Loop over the dets to get the coordinates and draw the rectangles around faces.

# Loop over the identified locations to draw a rectangle on the face
    for det in dets:
# Scale back up face locations since the frame we detected in was 
# scaled to 1/4 size
        top = 4 * det.rect.top()
        right = 4 * det.rect.right()
        bottom = 4 * det.rect.bottom()
        left = 4 * det.rect.left()
        # Draw a box around the face
        cv2.rectangle(frame, (left, top), (right, bottom), (0, 0, 255), 2)

Once all the rectangles are drawn on the frame, display the frame using cv’s inbuilt imshow() function.

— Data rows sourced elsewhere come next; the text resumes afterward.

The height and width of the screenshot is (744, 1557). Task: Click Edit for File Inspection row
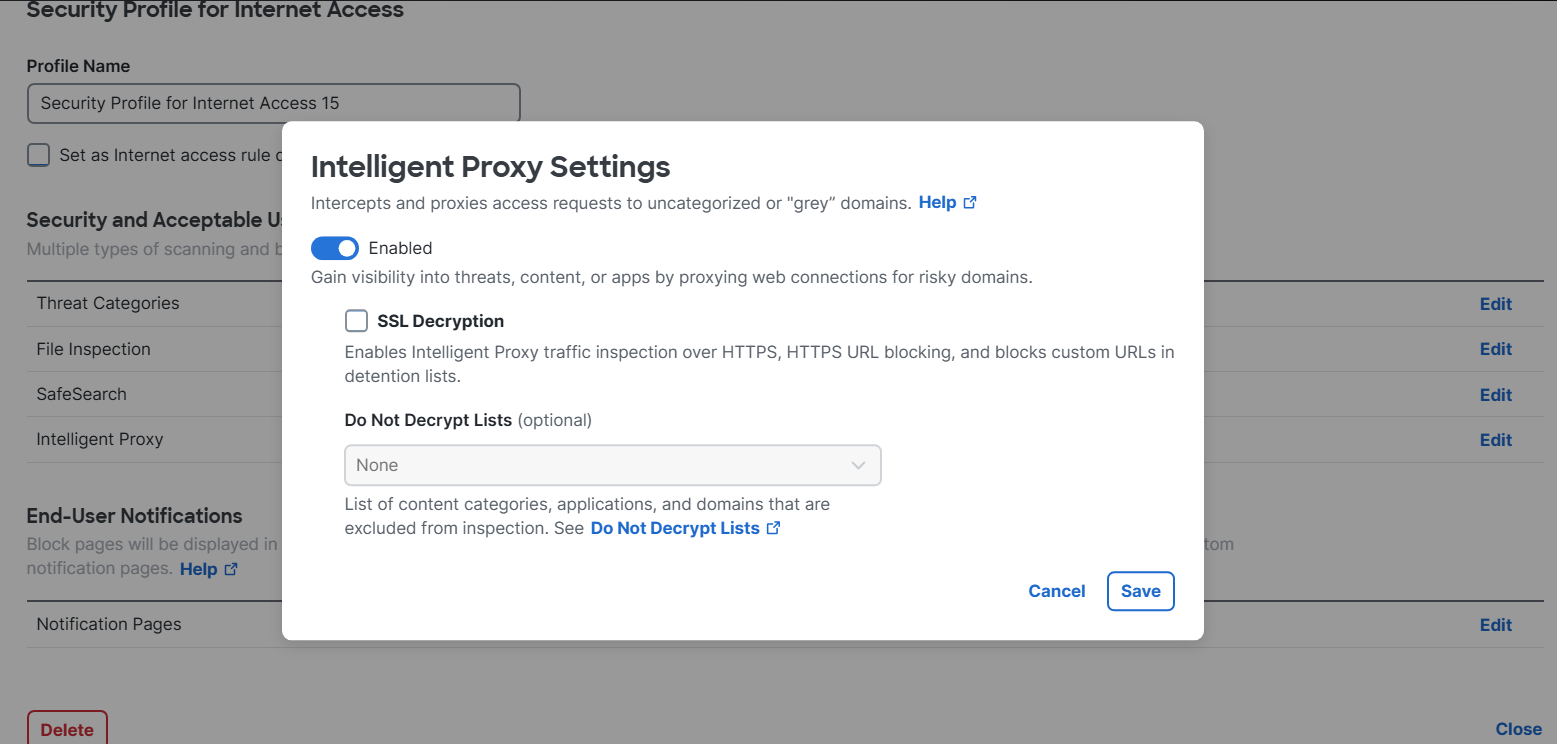pyautogui.click(x=1495, y=349)
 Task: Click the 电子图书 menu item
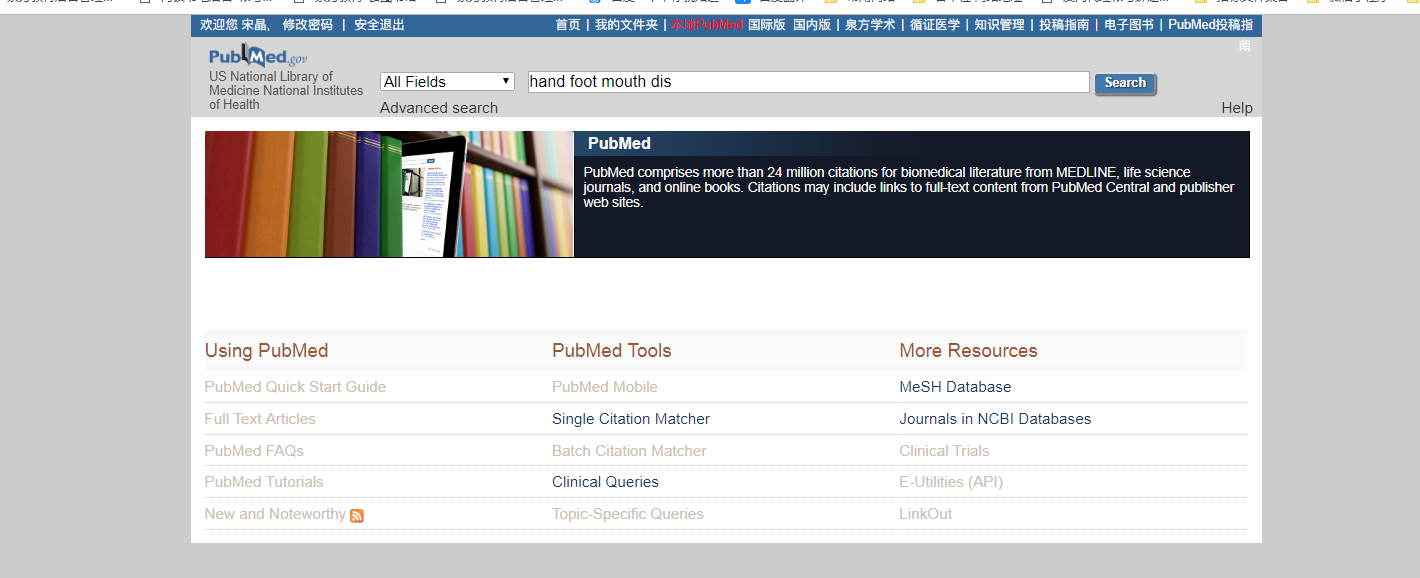(x=1128, y=25)
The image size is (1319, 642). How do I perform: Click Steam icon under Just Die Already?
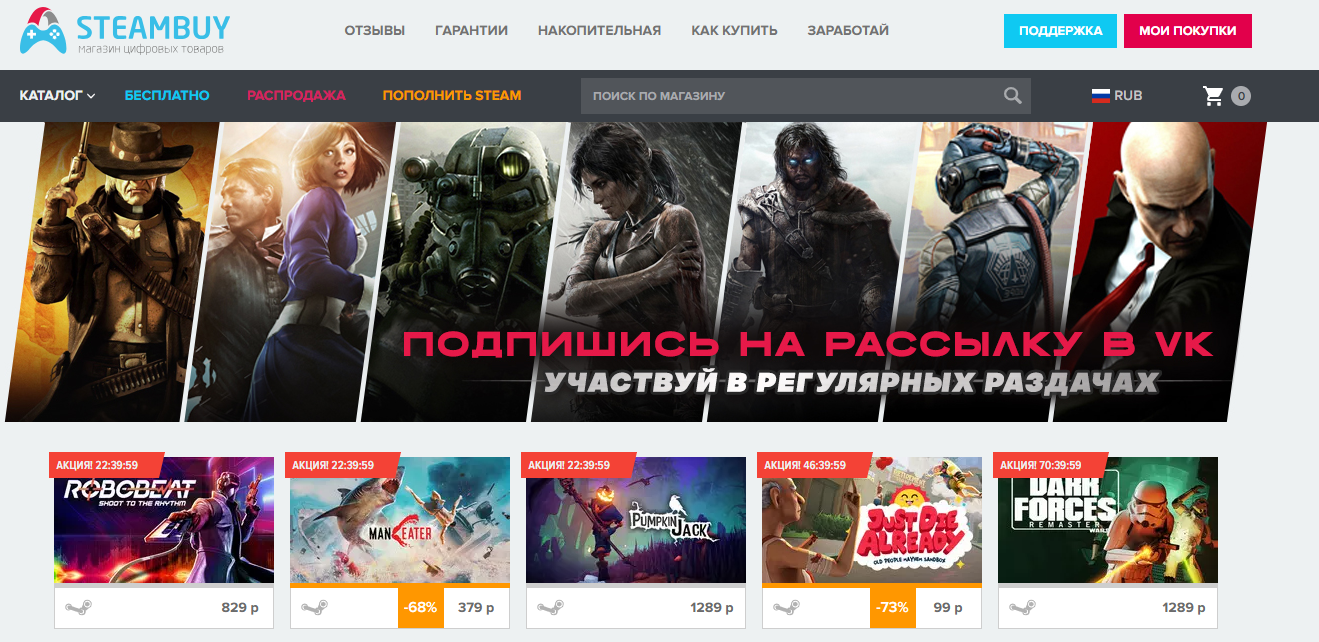point(787,607)
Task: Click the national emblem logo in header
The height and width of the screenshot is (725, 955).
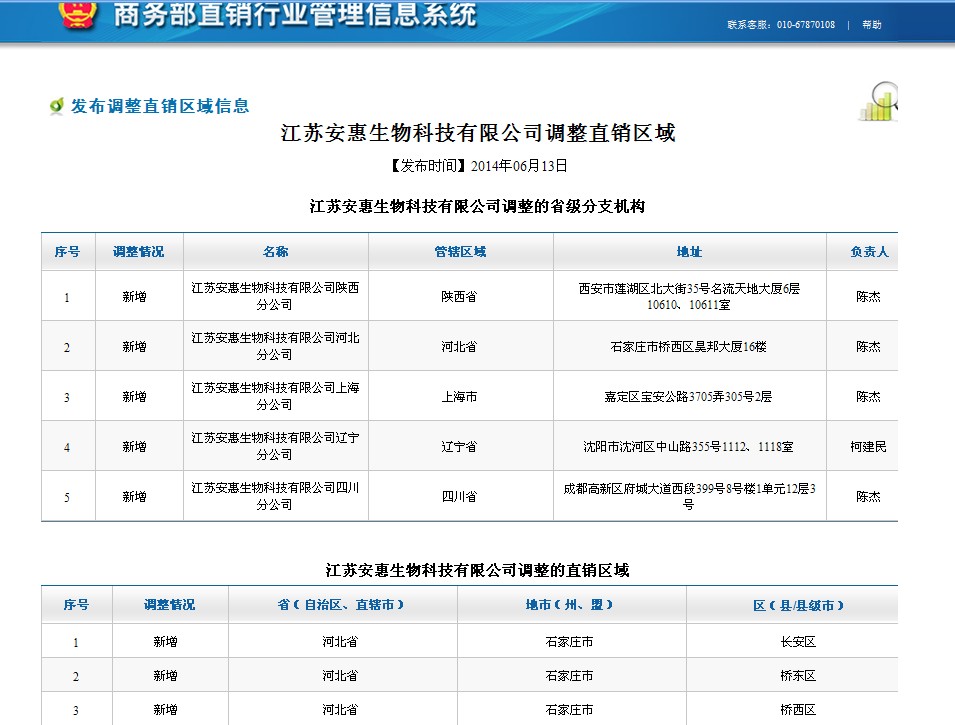Action: 77,14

# Display the resulting image
cv2.imshow('Dlib_CNN', frame)
Keep all the code in a while loop with below breaking condition

# Hit 'q' on the keyboard to quit!
    if cv2.waitKey(1) & 0xFF == ord('q'):
        break
video_capture.release()
cv2.destroyAllWindows()
#!/usr/bin/env python
# coding: utf-8

import dlib
import cv2
import face_recognition
import sys


# Start video capture for webcam -  Specifying 0 as an argument fires up the webcam feed
video_capture = cv2.VideoCapture(0)

# You can get the mmod_human_face_detector.dat file from http://dlib.net/files/mmod_human_face_detector.dat.bz2"
cnn_face_detector = dlib.cnn_face_detection_model_v1('mmod_human_face_detector.dat')


while True:
    # Grab a single frame of video
    ret, frame = video_capture.read()
    # Resize frame of video to 1/4 size for faster face recognition processing
    small_frame = cv2.resize(frame, (0, 0), fx=0.25, fy=0.25)
    # Convert the image from BGR color (which OpenCV uses) to RGB color (which face_recognition uses)
    rgb_small_frame = small_frame[:, :, ::-1]
    
    dets = cnn_face_detector(rgb_small_frame, 1)
    for det in dets:
        # Scale back up face locations since the frame we detected in was scaled to 1/4 size
        top = 4 * det.rect.top()
        right = 4 * det.rect.right()
        bottom = 4 * det.rect.bottom()
        left = 4 * det.rect.left()
        # Draw a box around the face
        cv2.rectangle(frame, (left, top), (right, bottom), (0, 0, 255), 2)
        
    cv2.imshow('Dlib_CNN', frame)
    # Hit 'q' on the keyboard to quit!
    if cv2.waitKey(1) & 0xFF == ord('q'):
        break
video_capture.release()
cv2.destroyAllWindows()

With the facial detection coordinates at hand, the possible applications where it can be feed into becomes endless. One such application can be face recognition and there are many more. Your creativity is the only limit.

Finally, some results!

This functionality is provided by Google Firebase at a cost. With Google’s ML Kit’s face detection API, you can detect faces in an image, identify key facial features, and get the contours of detected faces. There are other players as well in the market who offer the same features but with the above method and a bit of custom coding you can get these premium features for free.